_TEXT SECTION_
━━━━━━━━

There is a second issue with thermodynamics that I implied but didn't explore. According to Wikipedia, the definition of the entropy of a macrostate is the Boltzman constant multiplied by the logarithm of the number of possible microstates associated with that macrostate (assuming that each microstate is equally probable). The problem here is that neither the term macrostate nor the term microstate has a clear definition. When thinking about this over the last few days, I became worried that the Wikipedia entry was simply wrong. In 2005 I did a fairly comprehensive course in first-year physics (not second-year as I said in the previous post). We covered thermodynamics, special relativity and a reasonable amount of quantum physics but not general relativity or, in any depth, the Standard Model. Although I still possess the textbook dealing with quantum physics, I lost the textbook containing the discussion of thermodynamics a long time ago and so have been unable to check whether Wikipedia is peddling disinformation. From memory, I seem to recall the textbook saying that we cannot meaningfully talk about the absolute value of a system's entropy but only about changes in entropy.
In the nineteenth century, when the concept of entropy was first formulated, the change in entropy of a system was defined as the change in energy of that system (the amount of energy coming in or out) divided by the absolute temperature of that system. If we combine this definition with the Second Law, we can explain why if a hot object is placed in contact with a cooler object, the first will cool down and the second warm up and they will together tend towards a common equilibrium temperature. The nineteenth century understanding of thermodynamics was replaced by a statistical theory, formulated I think by Boltzman. In 1900, in fact, physicists were divided as to whether the Second Law was a hard law or a statistical law – Max Plank himself, I believe, thought it was a hard law. The statistical view won out (even though Lawrence Krauss gives the impression of still believing it to be a hard law). According to the statistical theory, it is actually possible for the hot object to get hotter and the cooler object to get cooler but this is very, very unlikely. My understanding was that we can derive the nineteenth century theory of thermodynamics from the statistical theory: the older theory 'emerges' from the statistical theory when we consider systems of larger and larger sizes. However, as I suggested above, I wonder if the statistical theory is itself adequately defined.
And now at last I turn to quantum physics. The first idea in quantum physics I need to discuss because the following discussion won't make sense without it is 'wave-particle duality'. Hopefully my readers have at least heard of this idea. At the human level we tend to think in particle terms: we think of a rock as composed of particles and, when we throw it, imagine it to behave like a really big particle that obeys Newton's laws. We also know about waves such as waves on the sea or sound waves. At high school we learn that light is made up of waves, specifically electro-magnetic waves. Waves and particles seem like two entirely different types of thing. However at the quantum level we can't easily tell the two apart. When we consider something like an electron or a photon, sometimes it is better to describe it as a wave and sometimes it is better to describe it as a particle. It depends on the situation. Everything actually possesses this wave-particle duality, not just electrons and photons, but for some reason this 'wave-particle duality' isn't apparent in the macroscopic world. I won't attempt to explain why it is not apparent here. What is important is that in the following discussion I will talk about particles having associated waves, even though this is not exactly right, because it will make the discussion easier.

━━━━━━━━

_RAW DATA_
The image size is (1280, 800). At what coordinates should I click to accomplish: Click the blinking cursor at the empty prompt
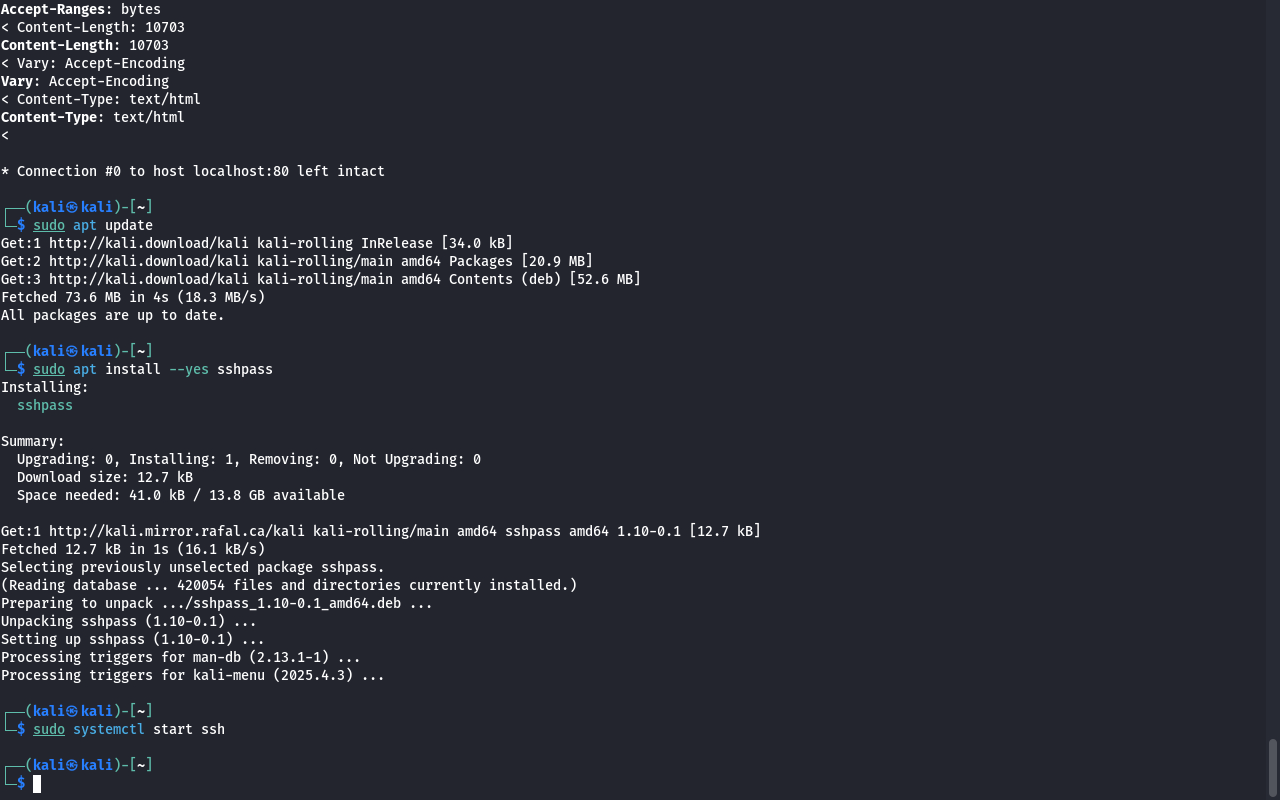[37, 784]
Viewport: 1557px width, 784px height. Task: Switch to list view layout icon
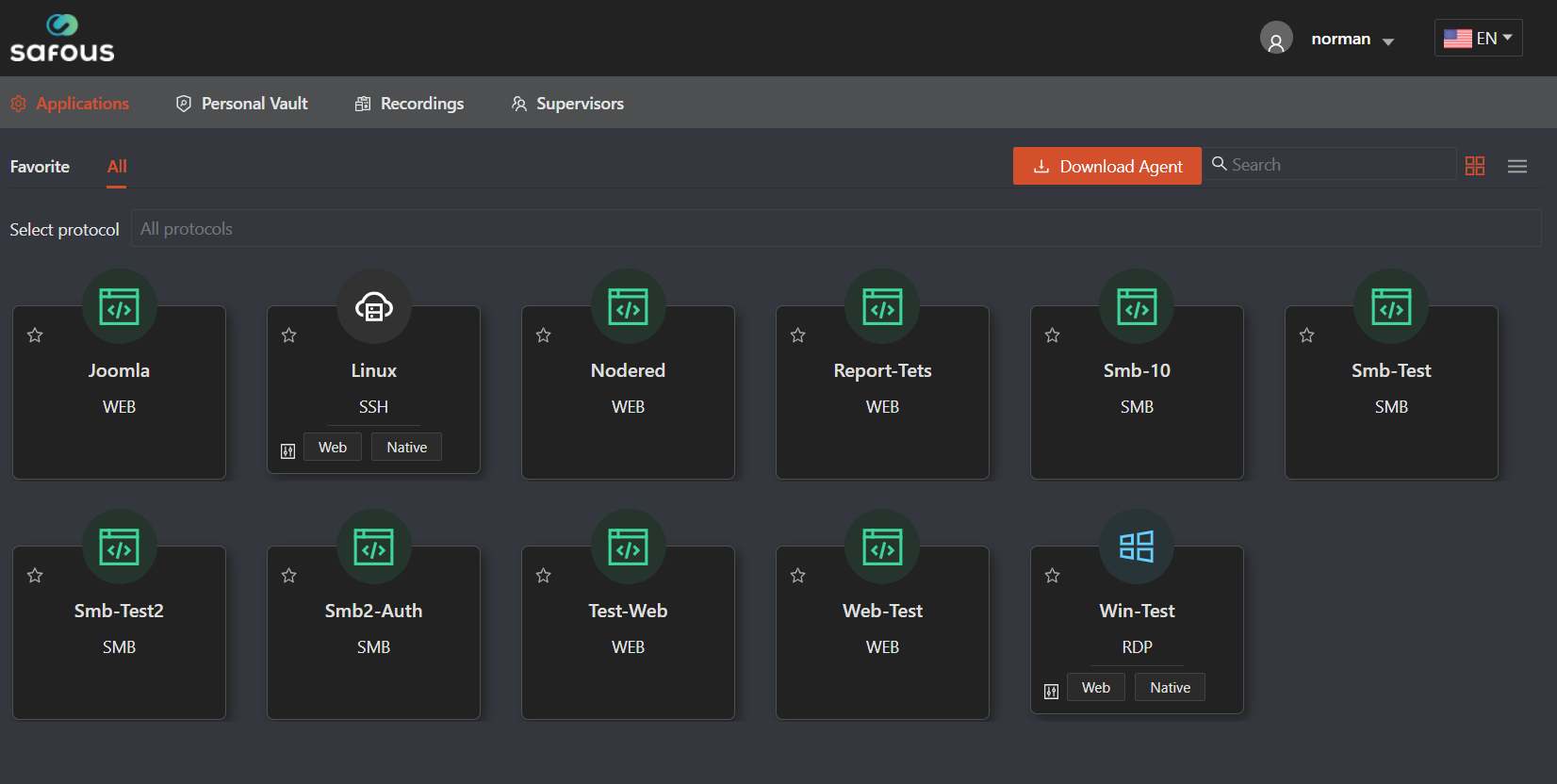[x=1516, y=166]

━━━━━━━━

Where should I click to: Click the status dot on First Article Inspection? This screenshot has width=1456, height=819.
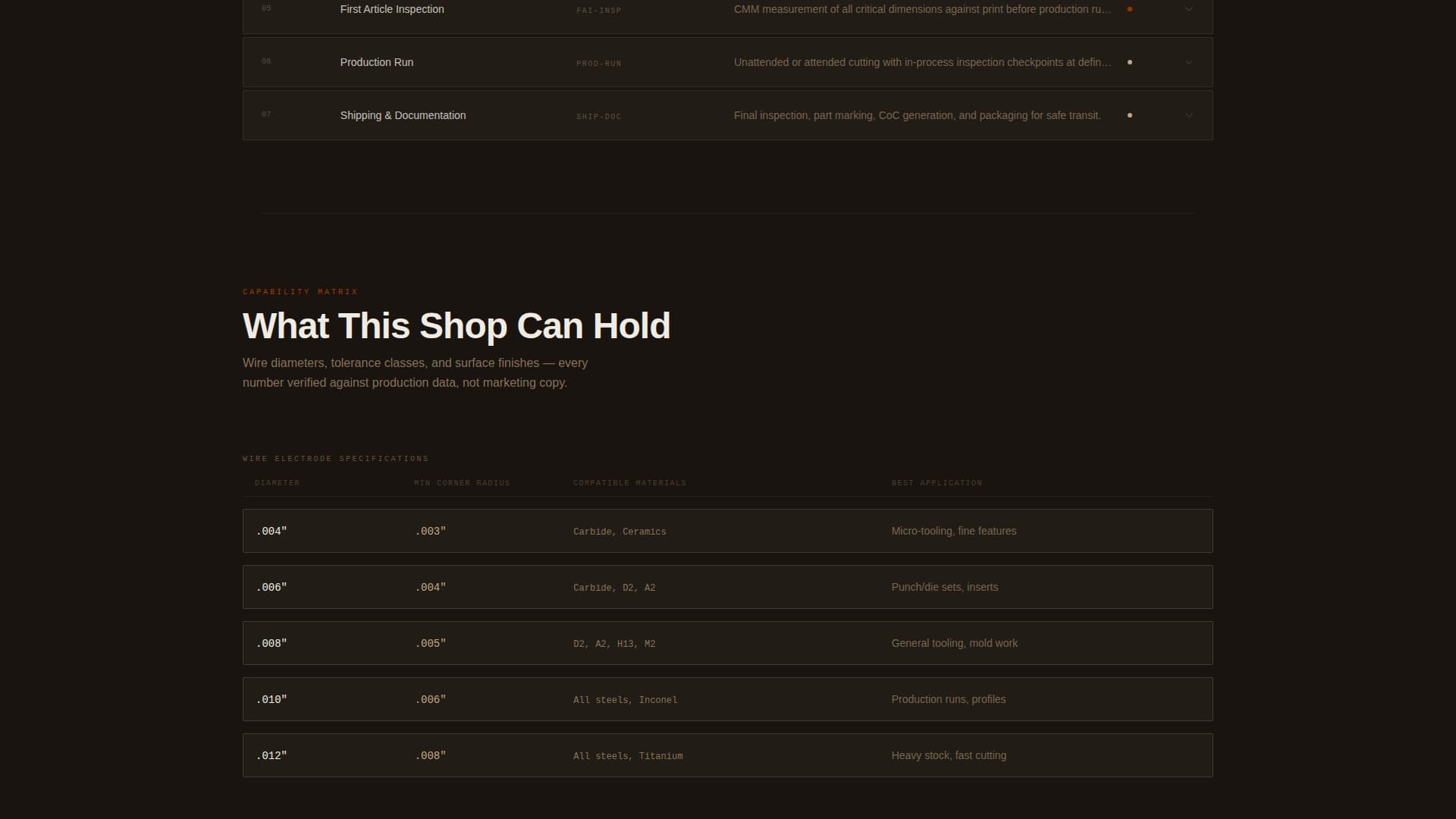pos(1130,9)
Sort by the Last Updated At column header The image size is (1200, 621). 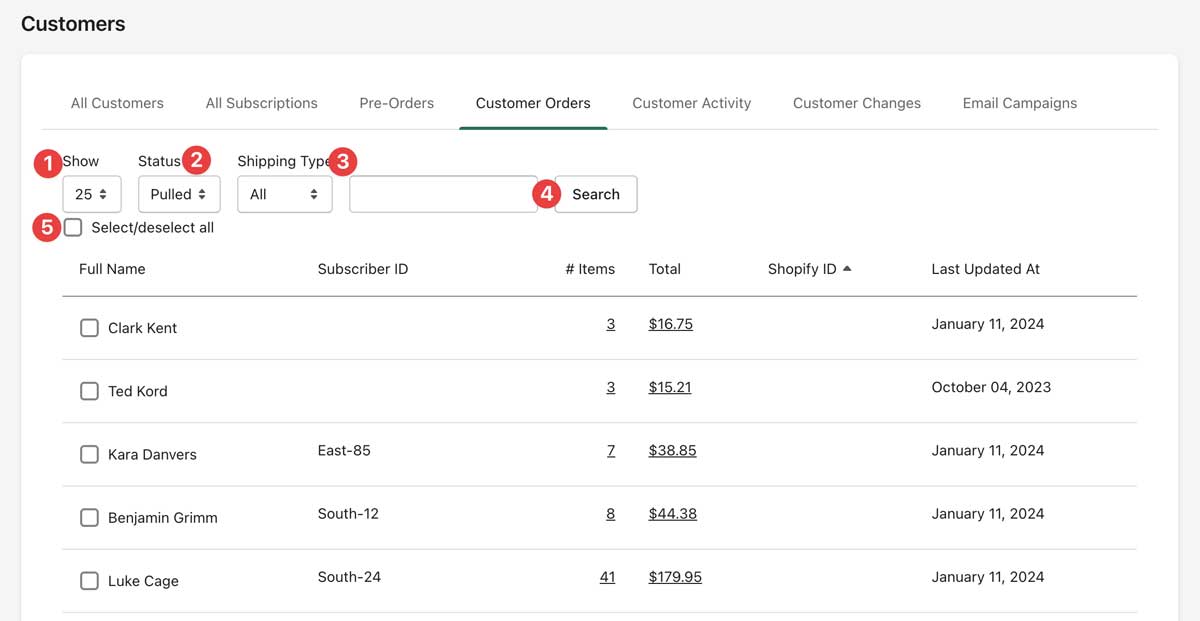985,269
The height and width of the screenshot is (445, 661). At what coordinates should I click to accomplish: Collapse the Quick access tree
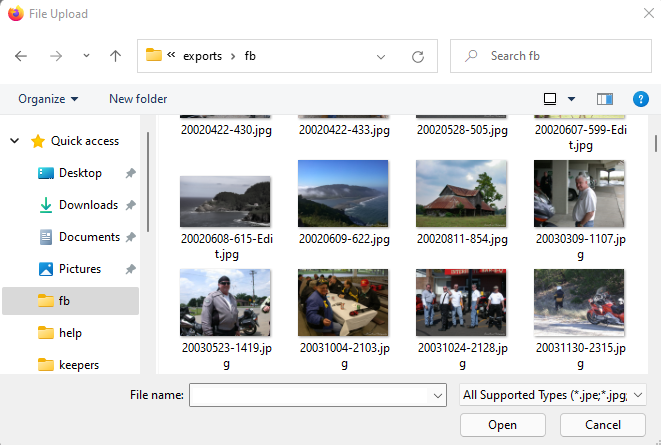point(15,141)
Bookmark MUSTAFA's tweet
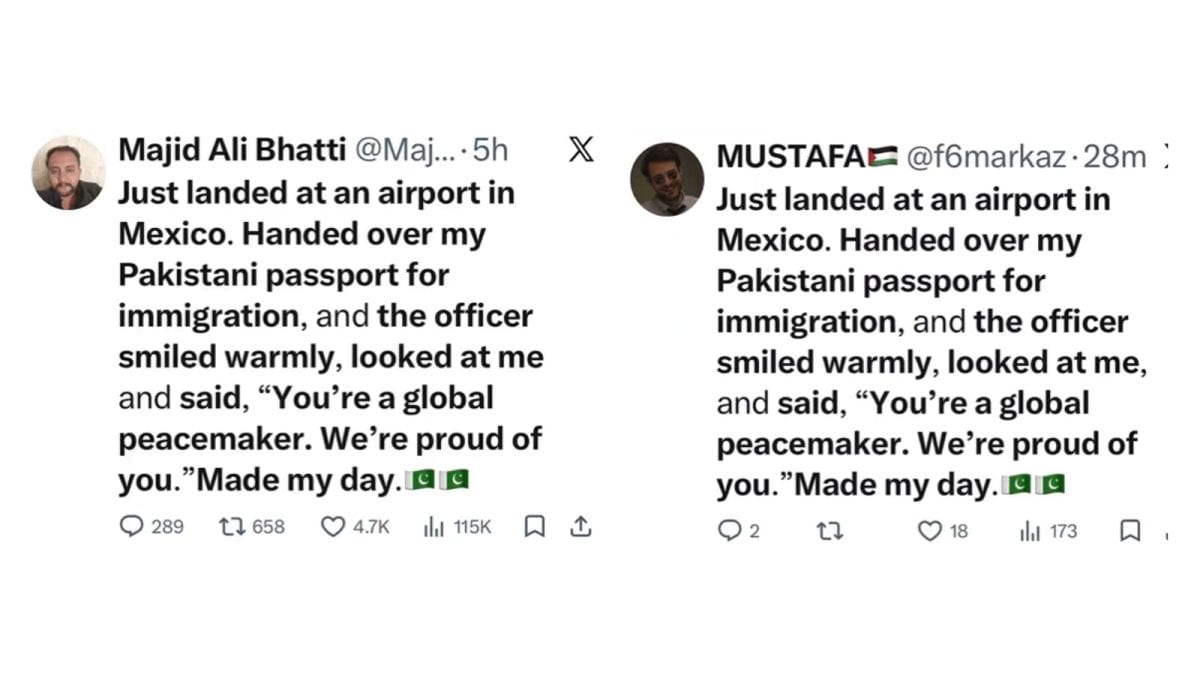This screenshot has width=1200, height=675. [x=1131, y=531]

━━━━━━━━

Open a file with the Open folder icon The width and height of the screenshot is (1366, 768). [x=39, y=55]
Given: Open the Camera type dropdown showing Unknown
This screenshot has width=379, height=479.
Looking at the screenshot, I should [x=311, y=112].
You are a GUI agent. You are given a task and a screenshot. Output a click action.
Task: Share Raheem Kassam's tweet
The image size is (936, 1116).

━━━━━━━━

_THE TASKS_
a - According to the text on entropy and quantum physics, how was the change in entropy of a system defined when the concept was first formulated in the nineteenth century?
b - Continue the text on entropy and quantum physics from where it stops.
The listing has nothing to do with the text on entropy and quantum physics.

_RESPONSES TO THE TASKS_
a - The change in entropy was the change in the system's energy divided by its absolute temperature.

b -
The waves associated with particular particles, such as electrons, generally obey the Schrodinger equation. (If the particles are moving very fast, relativistic effects come into play and we need to use the Dirac equation instead, an equation more general than Schrodinger's and formulated later.) Interestingly you can't derive the Schodinger equation from prior assumptions or axioms. When Schrodinger came up with it in 1925 it seems to have just popped into his head. (Of course he had been thinking intensely about the new science of quantum mechanics for a while.) Schrodinger's equation is a wave equation. Schrodinger himself didn't know how to interpret it – because waves are spread out in space he thought that an electron must also be spread out in space. In 1926 Max Born offered the interpretation that has become a core part of quantum physics ever since. The wave function should be interpreted in terms of probability. The greater the amplitude of the wave at a particular point in space and time, the greater the probability of finding the associated particle there. (Mathematically, it is is bit more complex. The probability that a particle will be found in a particular region is the absolute square of the wave function integrated over that region.)
There is no way I can in this essay discuss all of quantum physics. One important, in fact foundational, idea in quantum physics, for instance, is 'quantisation'. If a particle like an electron is subject to boundary conditions, if it is for instance stuck in a box from which it cannot tunnel out, it takes on one of a discreet set of energy levels. This contrasts with classical physics in which an electron in a box can have any energy at all and where energy levels are continuous. I sense that there is a conceptual puzzle here but again I will not dive into it. My purpose here is to simply describe one particular example of quantum mechanics and show that it leads to an extraordinary conclusion.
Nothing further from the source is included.